それが、今現在でも最もよく使われている方法、蛍光色素をddNTPにつける方法になります!
色素=dye、ddNTPは反応を終結させるのでterminatorと呼ばれ、この方法はダイターミネーター法と呼ばれていますが、まぁサンガー法の亜流なので、普通にSanger sequencingと呼ばれることの方が多いですけどね。
画像を見ればもう説明不要でしょう、4種のddNTPに、それぞれ異なる色の蛍光色素をつなげて、どのddNTPが取り込まれたかが色で分かる仕組みになっているわけです。
これを、普通のゲルではなく、キャピラリーという(まぁ日本語で「毛細管」という意味の語ですが)特殊な微小装置の中にDNAを流すことで、レーザー光を用いた高解像度での分離分析が可能となっています。
これも、図を見ていただくと、もう一発でしょう。
現在DNAシークエンシングサービスを受託している企業は山のようにありますが、ほぼ全ての企業が、一番簡単な日常用途のシーケンシングとして、このダイターミネーター法を用いています。
実際、僕自身今でも日常的に使っていますし、せっかくなのでちょうどつい先日、実際にDNAを業者に送って返ってきた結果をご紹介してみましょう。
色々反応の原理などまとめましたが、実際には、手元にある「配列を読みたいDNA」に、「自分の読みたい領域の上流と結合するプライマー」を混ぜて、シーケンシングサービスを提供している会社にサンプルを送るだけなので、仕組みは知らなくともDNAとプライマーを送るだけで結果が返ってくるという便利な世の中になっています。
業者の方でも、ほぼ全てが自動化されて、受け取ったDNAを機械にかけるだけだと思うので、まさに多くの方がイメージしていらっしゃるであろう、「DNAを機械にかけたら、自動的にカタカタカタッと文字列が表示される」というのと、ほぼ遜色ないレベルの便利さといえますね。
具体的には、pcDNA3.1(+)という、大腸菌ではなくヒト細胞に導入する用途で汎用されているプラスミドベクターがあるのですが、その制限酵素部位に遺伝子DNAを入れて、配列をチェックした結果になります。
こんな感じ…
業者から送られてきたシーケンシングファイルをSnapGeneというこないだもちょろっと紹介していた遺伝子解析ソフトウェアで開いた形ですが、GGGCCCがマルチクローニングサイト(制限酵素が多数あって、自分の好きな遺伝子を入れられる便利な部位)の最後の部分=ApaIサイトで、そこから下流はpcDNA3.1(+)の配列だということですね。
(つまり、この上流が、自分の入れた遺伝子の配列ですが、そこを見せるとやってる研究が分かってしまうので、プライバシー保護(?)で伏せている感じです。
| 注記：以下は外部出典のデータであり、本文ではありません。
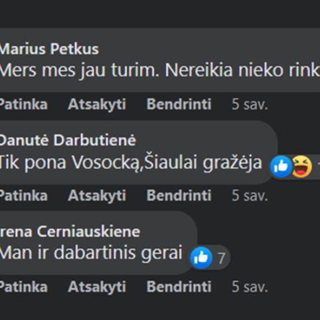Viewport: 320px width, 320px height.
Task: Reply to Irena comment via Atsakyti
Action: coord(97,287)
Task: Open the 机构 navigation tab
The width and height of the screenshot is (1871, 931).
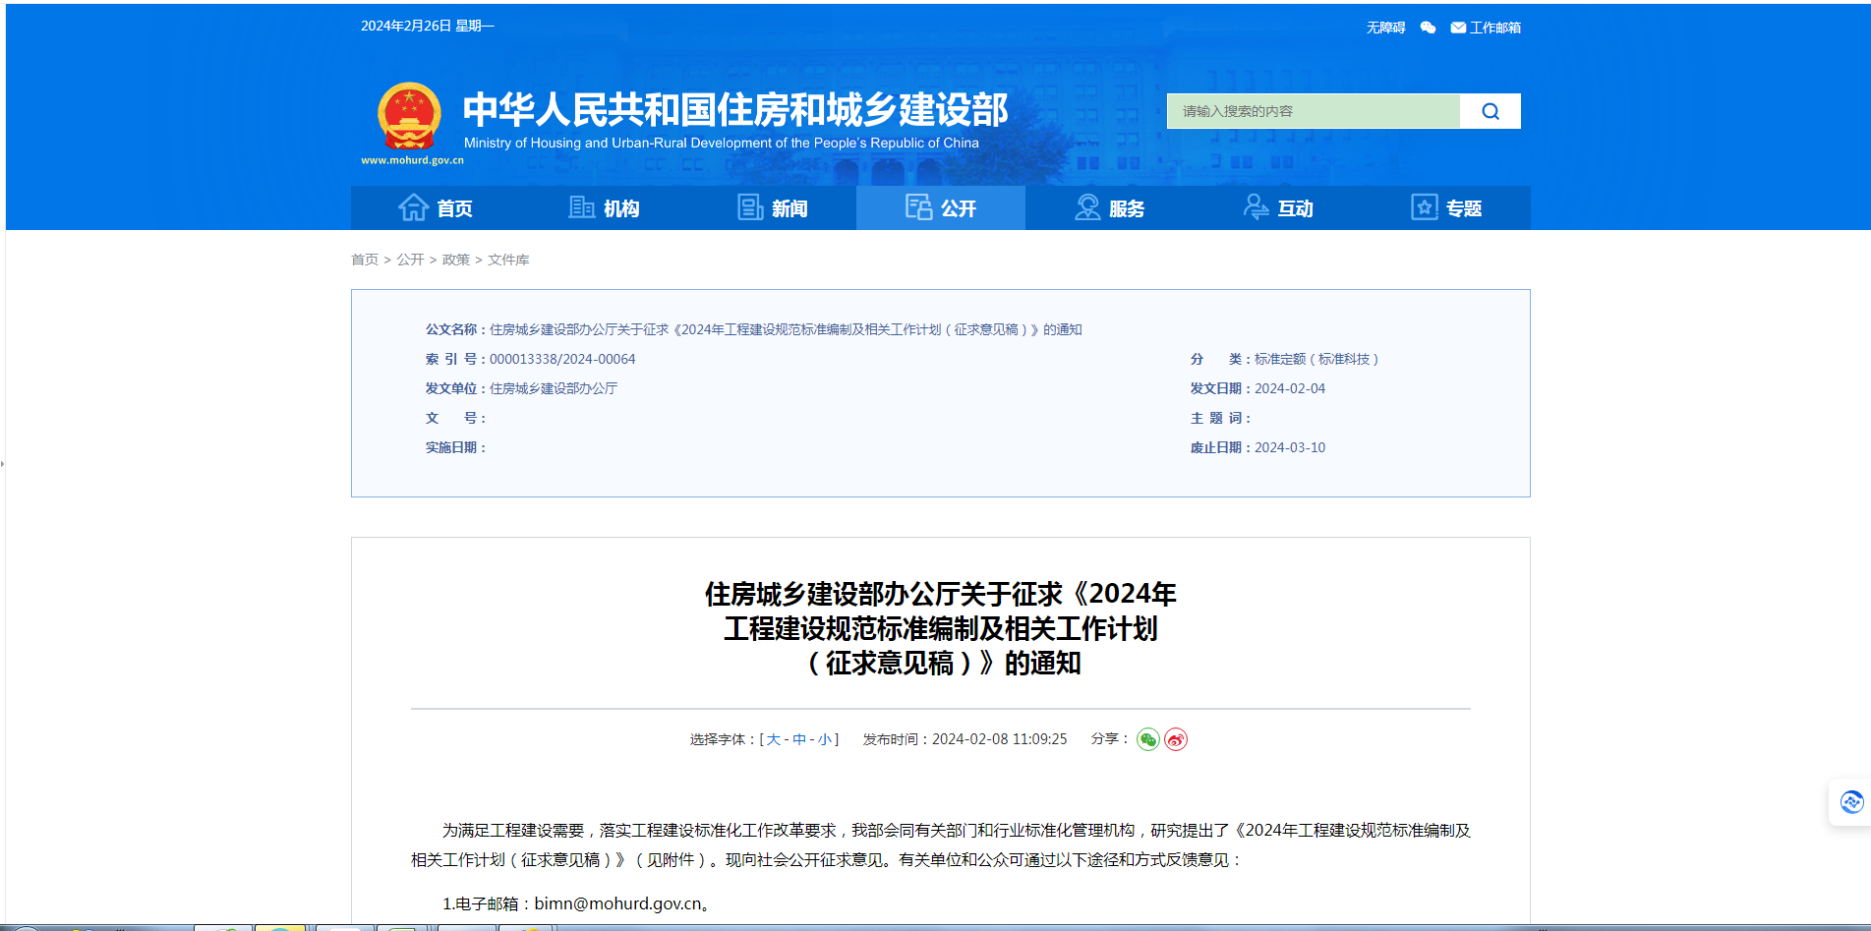Action: 604,208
)
こんな感じで、美しいピークとして、4色の色で配列が分かります。
ちなみに、こちらがpcDNA3.1(+)のデータベースの配列(プラスミドマップ)ですが…
先ほど貼った、実際にシーケンシングして読んだ配列と見比べてみると、まさに、1塩基の違いもなく、完全にデータ通りの配列が読めていることがお分かりいただけるように思います。
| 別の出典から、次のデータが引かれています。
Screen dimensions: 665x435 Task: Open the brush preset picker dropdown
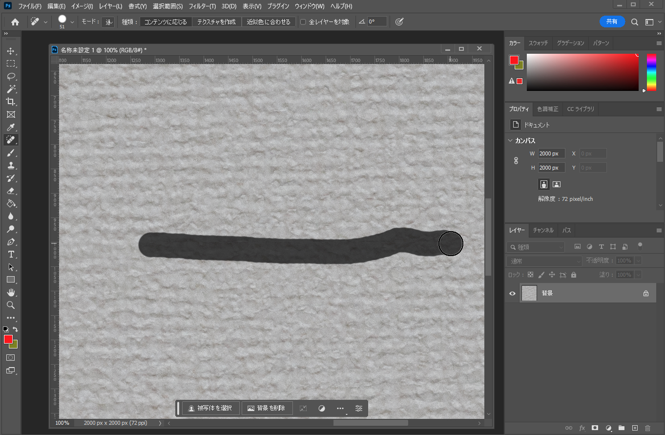(72, 22)
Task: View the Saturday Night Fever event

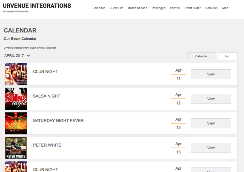Action: tap(211, 123)
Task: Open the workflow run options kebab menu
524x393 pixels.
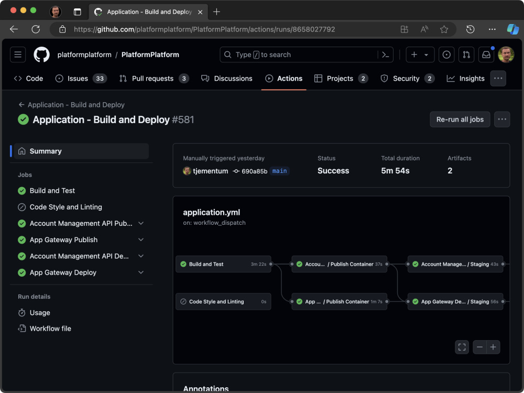Action: (502, 119)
ちなみに、シーケンスファイルのピークレポート図で、362番目のGがたまたまハイライトされていましたが、Quality: 61となっていましたね。
これは、Phredのクオリティ・スコアと呼ばれるもので…
スコアが60あれば99.9999%正しい、つまりほぼ間違いないものと断言できるものなわけですね。
(まぁ、あのGが間違ってる可能性は、スコアなど見ずとも、見た目的に絶対にないと断言できますが。)
全体的に大変美しいピークで、これは、自分の用意したプラスミドのクオリティがとても良かったことの裏返しといえましょう(自画自賛)。
実際、下手な人がやると、ノイズまじりのピークが得られて(スコアも低い)、せっかく読んだのに所々微妙で正しい配列が分からない…なんてこともあり得る感じです。
なお、ピークレポート右上に1127 basesと表示されていた通り、一応1127塩基読めた形ですが、最後の方はもうぐっちゃぐちゃで、信頼できる配列にはなっていません。
これがピークレポートファイルの終わりの部分…
Quality: 8とか笑えますね(実際、これホンマCか?と思えます)。
ただ、僕の読みたかったのは自分の入れた遺伝子=最初の300塩基の部分だけなので、もうこの辺は一切不要な情報なので問題ありません(ただどうでもいいプラスミドベクターの配列が表示されてるだけ)。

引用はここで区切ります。